Un informe detalla cómo la difusión de información falsa en redes sociales contribuyó al ingreso masivo de personas en Ceuta durante julio. Las autoridades españolas registraron entre 50.000 y 60.000 ingresos.
La crisis migratoria ocurrida en Ceuta durante los últimos días de julio fue atribuida por las autoridades españolas a la circulación de desinformación en redes sociales. Según datos del Ministerio del Interior de España, aproximadamente 50.000 personas ingresaron al enclave, mientras que el presidente de Ceuta elevó la cifra a 60.000, lo que equivale a cerca del 70% de la población total de la ciudad.
Una investigación publicada por la revista Wired reconstruyó que el detonante fue la tergiversación de un fallo judicial. El Tribunal Supremo español había aclarado a comienzos de julio que el procedimiento de rechazo en frontera no aplica a quienes ingresan por mar. Esa precisión técnica fue reinterpretada en redes sociales como una promesa de ingreso directo a Europa, aunque no garantizaba residencia, asilo ni traslado a la península.
La investigación citó medios marroquíes que describieron una campaña de movilización digital con convocatorias a horarios y puntos específicos, mapas de cruce y una sincronización con una fecha de alto significado simbólico en Marruecos. Las convocatorias se difundieron a través de WhatsApp, Instagram y Facebook.
La mayoría de las personas que cruzaron debieron afrontar trámites migratorios ordinarios. Un alto porcentaje regresó por voluntad propia a Marruecos tras pasar horas sin comida ni alojamiento. Las autoridades españolas confirmaron decenas de muertes por ahogamiento y aplastamiento en las aglomeraciones junto a la valla fronteriza.

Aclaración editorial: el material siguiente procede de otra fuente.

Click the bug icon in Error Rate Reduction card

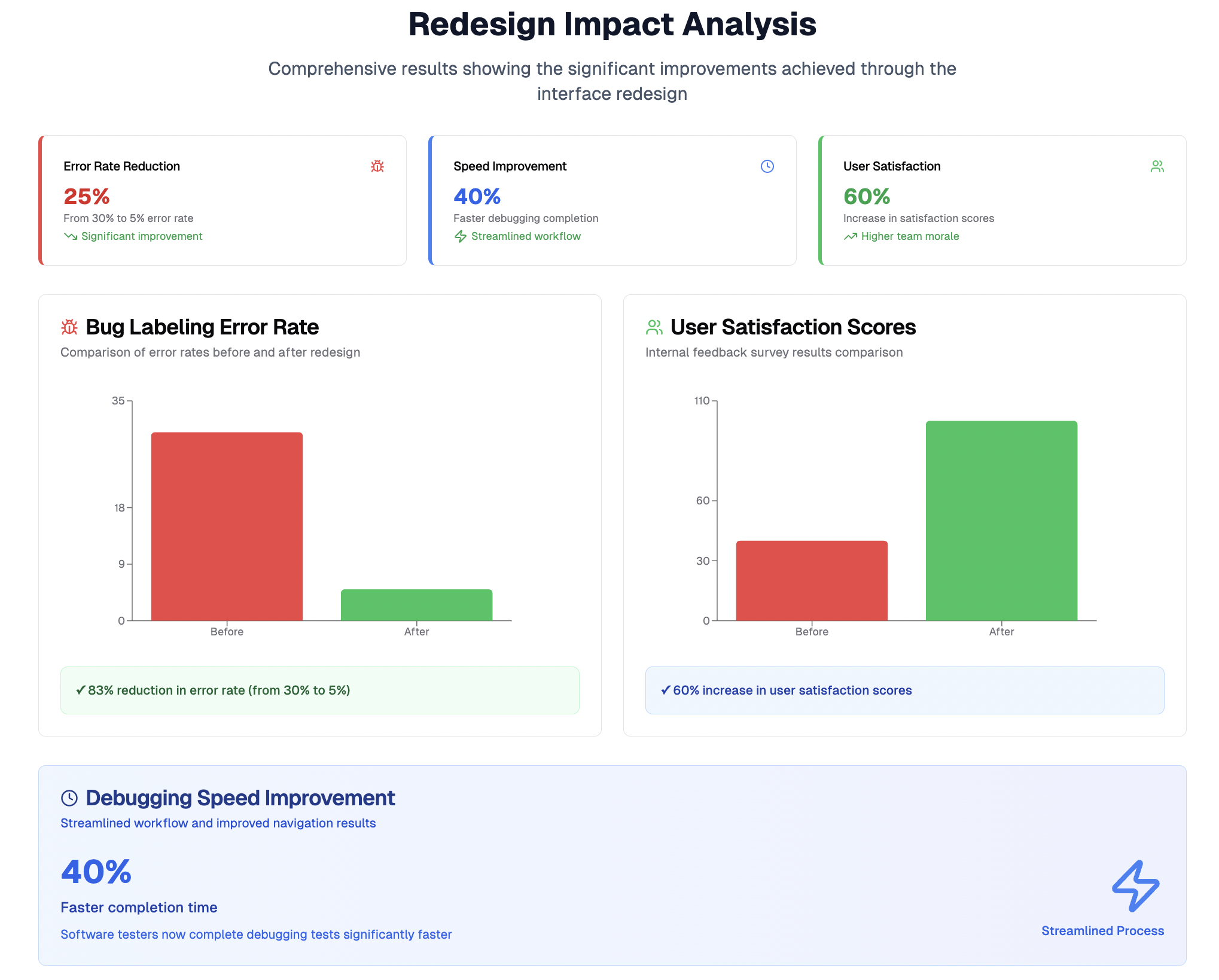(x=377, y=166)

El episodio evidencia la capacidad de movilización de las cadenas de WhatsApp y los videos virales, que no distinguen entre información verificada y rumor falso. En otros contextos, esa capacidad se ha vinculado con decisiones de voto, resistencias a políticas sanitarias, pánicos financieros y linchamientos mediáticos.
Estados, sistemas educativos, medios de comunicación y plataformas digitales enfrentan la responsabilidad de enseñar a distinguir entre información verificada y convocatorias virales. Las plataformas no pueden ampararse en la neutralidad tecnológica cuando sus algoritmos priorizan contenidos que generan indignación o urgencia sin verificar su veracidad.